This Week In Film History, 01.06.13

January 10, 1914: With Mack Sennett‘s instruction to Charlie Chaplin to “get into a comedy make-up,” the legendary “Little Tramp” is born.

January 10, 1923: The “Hollywoodland” sign is dedicated. It was built on the Hollywood Hills to promote sales of homes in Beachwood Canyon.

January 10, 1924: Columbia Pictures Corporation, formerly CBC Film Sales, is founded by brothers Harry and Jack Cohn, and Joseph Brandt.

January 10, 1927: Set in the year 2000, Fritz Lang‘s sci-fi opus, Metropolis, opens. It’s among the first to use miniatures in place of enormous sets.

January 9, 1931: Diminutive actor Edward G. Robinson creates a chilling persona in ruthless gangster “Rico” Bandello in Warner Bros.’ Little Caesar.

January 10, 1949: Actor Robert Mitchum is sentenced to two months’ jail time after being convicted on marijuana charges.
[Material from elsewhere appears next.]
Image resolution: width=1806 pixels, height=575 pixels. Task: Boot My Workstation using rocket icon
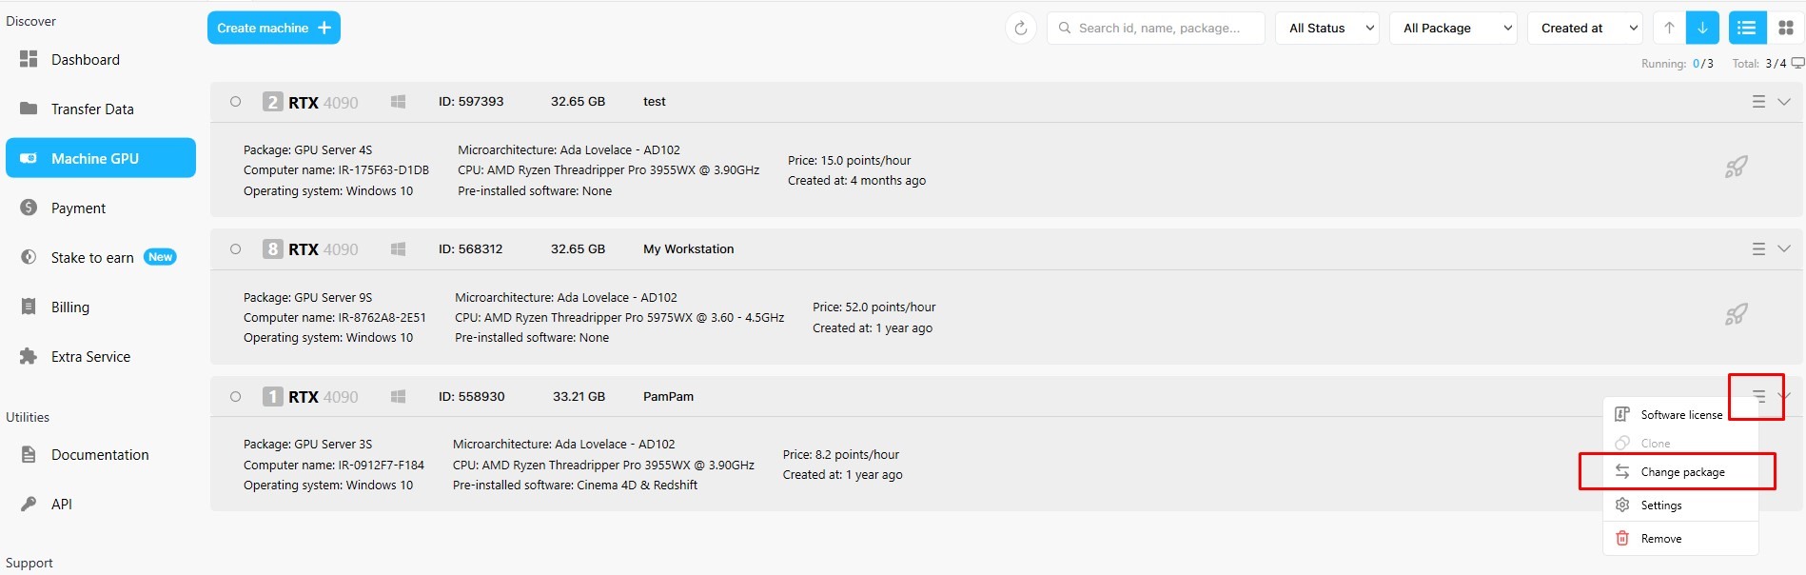coord(1736,314)
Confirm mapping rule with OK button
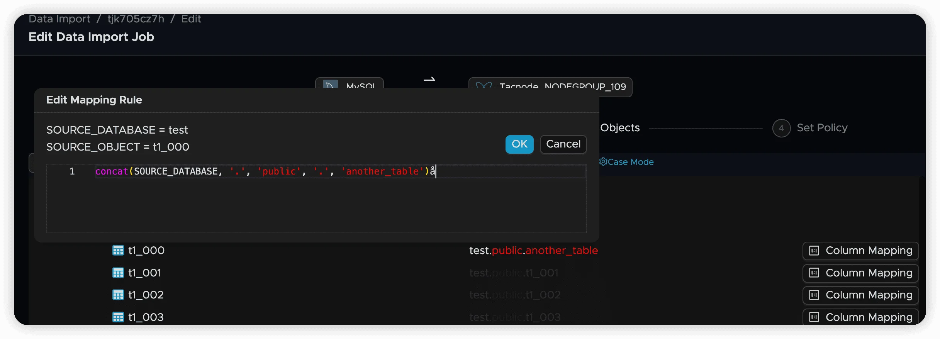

January 8, 1954: Sydney Greenstreet, memorable screen heavy (in every sense of the term) of The Maltese Falcon and other films of the ’40s, dies at age 75.

January 12, 1957: Humphrey Bogart, quintessential movie tough guy from the ’30s through the ’50s, dies of cancer at age 57.
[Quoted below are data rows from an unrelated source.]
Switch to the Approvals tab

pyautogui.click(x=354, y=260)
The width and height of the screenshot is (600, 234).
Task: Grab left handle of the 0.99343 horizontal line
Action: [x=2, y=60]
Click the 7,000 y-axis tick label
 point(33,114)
January 10, 1959: Former Cahiers critic Claude Chabrol releases Le Beau Serge, considered the first “New Wave” film, a movement ignited by young cinema enthusiasts.
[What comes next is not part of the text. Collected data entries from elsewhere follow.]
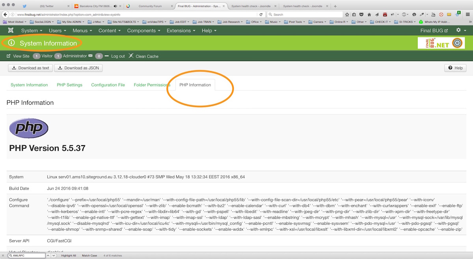
Task: Bookmark this page with star icon
Action: click(x=347, y=15)
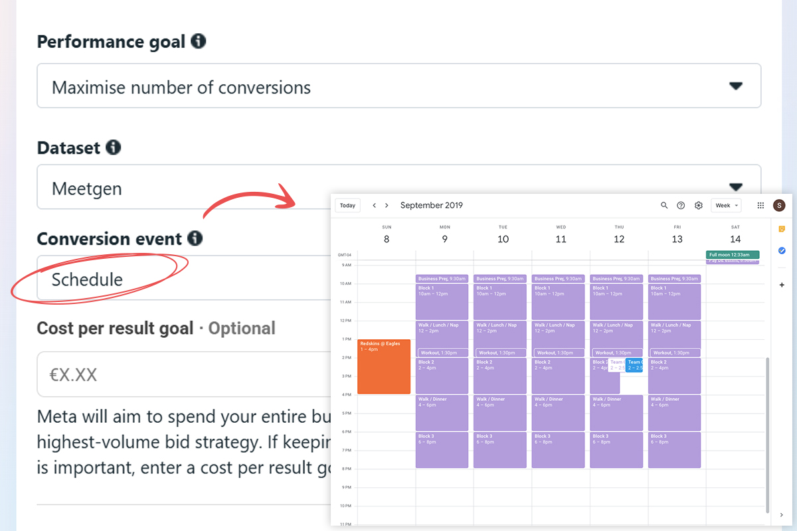This screenshot has width=797, height=531.
Task: Click info icon next to Performance goal
Action: coord(198,41)
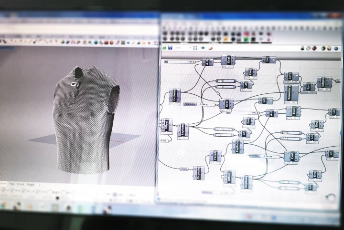The height and width of the screenshot is (230, 344).
Task: Open Named Views using the eye icon
Action: pyautogui.click(x=203, y=48)
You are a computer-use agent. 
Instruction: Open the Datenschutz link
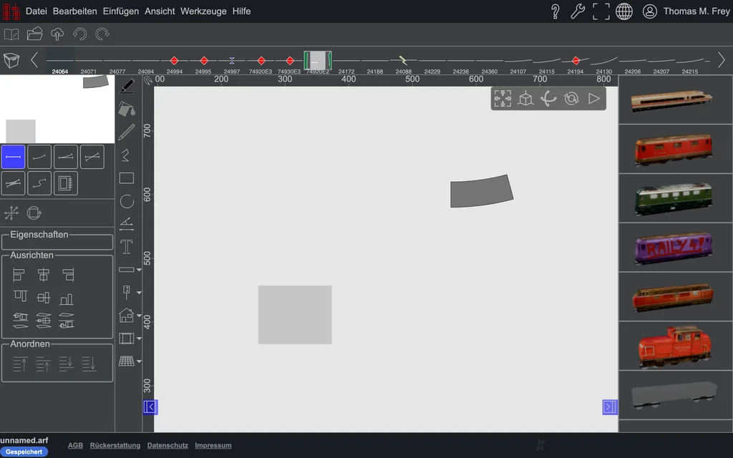coord(168,445)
January 10, 1990: The largest communications merger to date is accomplished when Warner Bros. and Time Inc. form Time/Warner. Cost: some $14 billion.

  • Blair Kramer

    I have always enjoyed Edward G. Robinson. He was the most unlikely movie tough guy who ever achieved silver screen stardom. His tough as nails screen image was entirely believable, but off screen, he was something else entirely. To be sure, he was actually one of the gentlest, kindest people who ever walked the Earth. Everyone in Hollywood loved him. Edward G. Robinson was a great man.

  • Wayne P.

    Speaking of Charlie Chaplin, I was amazed to just find out that it was Hitler who actually copied his signature moustache and not the other way around…supposedly because Der Fuehrer wanted to be more liked by the world as the great ‘Little Tramp” was at that time… in the early 1920s (but was that ever even possible having written his thoughts as to what his horrible plans for mankind were so early on in his book Mein Kampf?). I wonder if Charlie was flattered; much less even mildly amused…probably not due to the inevitable comparisons to such an evil man that were coming later!

  • Wayne P.

    Regarding Metropolis being set in the year 2000 and being made in 1927… that may be one of the biggest time gap pictorials of a quality classic in cinema history but how well did it hold up when the portrayed year finally arrived? How about comparing that one to 1984, which was filmed in 1956 and based on the George Orwell novel? Or, my all time fave 2001: A Space Odyssey (done in 1968)? Of course, would have to go with the last movie…as Kubrick came pretty close with his videophone booth at least!